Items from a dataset
------------------------

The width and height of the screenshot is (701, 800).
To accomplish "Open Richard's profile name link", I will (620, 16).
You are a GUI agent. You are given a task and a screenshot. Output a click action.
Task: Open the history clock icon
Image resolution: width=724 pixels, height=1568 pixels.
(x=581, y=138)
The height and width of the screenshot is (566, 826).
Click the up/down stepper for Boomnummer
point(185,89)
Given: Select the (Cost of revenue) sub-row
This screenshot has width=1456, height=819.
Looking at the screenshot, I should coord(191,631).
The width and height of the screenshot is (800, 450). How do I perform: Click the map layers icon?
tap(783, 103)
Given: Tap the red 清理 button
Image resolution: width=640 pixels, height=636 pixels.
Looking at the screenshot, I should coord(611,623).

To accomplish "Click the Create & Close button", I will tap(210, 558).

------------------------

• _Exercise_
Could you filter the entries above for lines holding the string "button" and copy them?

• _Response to this exercise_
Given: Tap the red 清理 button
To accomplish "Click the Create & Close button", I will tap(210, 558).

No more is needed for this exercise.